Joanne Camp

Areas of expertise

  • Tropical cyclones
  • Seasonal tropical cyclone prediction
  • Sub-seasonal tropical cyclone prediction

My Publications - Camp, J

Current activities

Joanne's work focuses on the use of dynamical models to provide seasonal predictions of tropical cyclone activity for the public and business communities. Since 2008 she has led the development of seasonal tropical prediction products – forecasts of the number of named storms, number of hurricanes/typhoons and accumulated cyclone energy (ACE) index – for all ocean basins around the world using ensemble predictions from the Met Office seasonal forecast system.

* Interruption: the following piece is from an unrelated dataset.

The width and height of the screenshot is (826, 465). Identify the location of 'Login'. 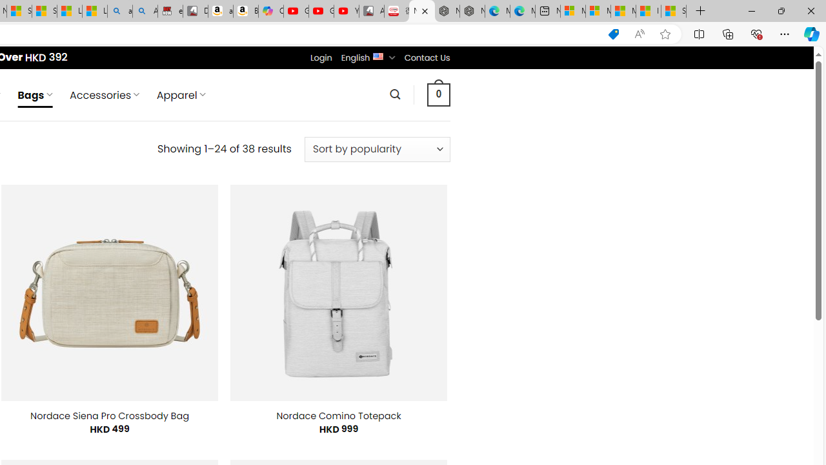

Her latest research has focussed on tropical cyclone landfall variability and predictability for the United States, Caribbean and Southeast Asia. Her research has shown that the Met Office seasonal forecast system exhibits significant skill for predictions of tropical cyclone landfall risk in the Caribbean. In particular, the system predicted the enhanced frequency of observed tropical cyclone tracks across the northeast Caribbean during the extremely active 2017 Atlantic hurricane season.

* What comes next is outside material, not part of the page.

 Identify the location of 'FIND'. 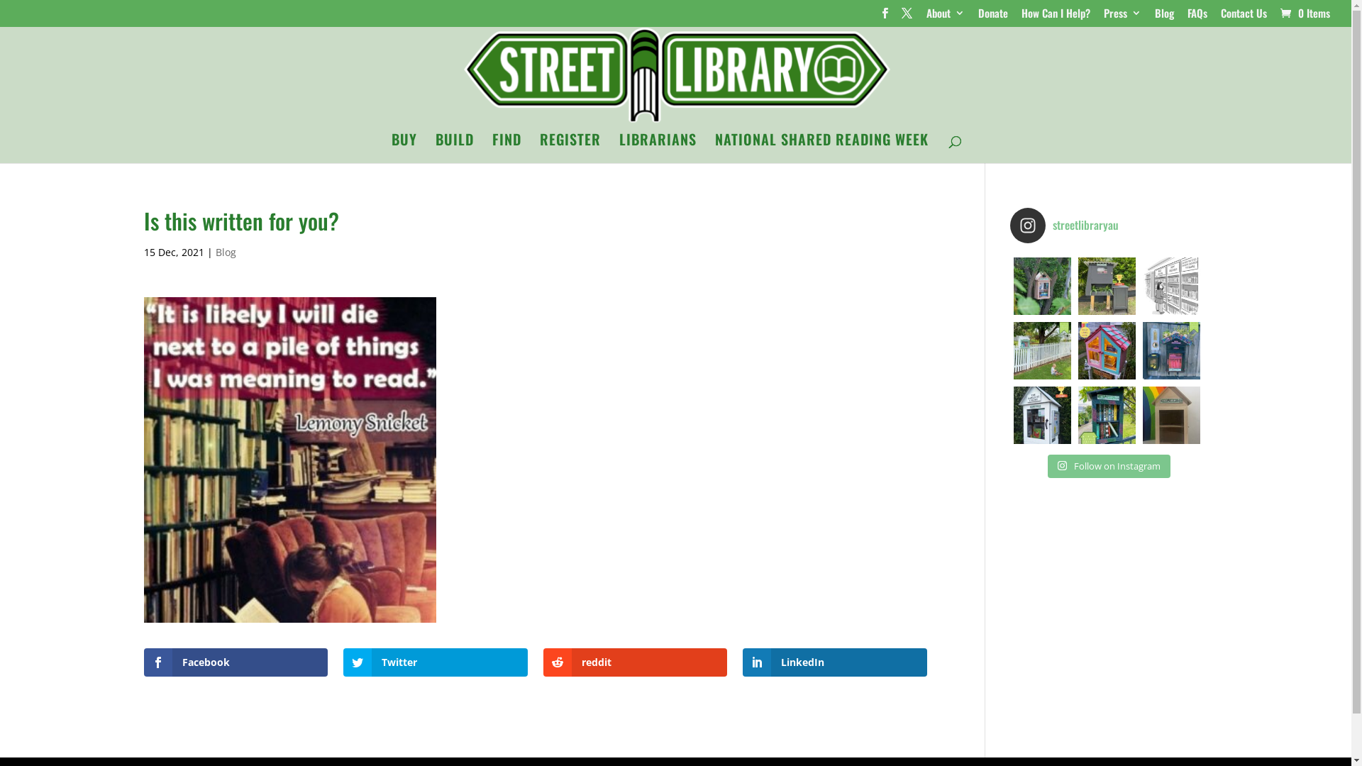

Joanne also provides research as part of the Climate Science for Services Partnership (CSSP-China) project, which brings together researchers from the Met Office, the wider UK academic community and China. Here Joanne’s research has demonstrated significant skill for seasonal predictions of tropical cyclone landfall risk in Southeast Asia.
Joanne has also recently undertaken a 6-month secondment to the Bureau of Meteorology, Australia, to enhance the sub-seasonal tropical cyclone forecasting capability in the southern hemisphere.

Career background

Joanne has been a member of the Monthly to Decadal Prediction Group in the Met Office Hadley Centre since 2008 after graduating with a first-class honour’s degree in Meteorology from the University of Reading.

External recognition

Joanne is a member of the World Meteorological Organization (WMO) international working groups on seasonal and sub-seasonal tropical cyclone forecasting.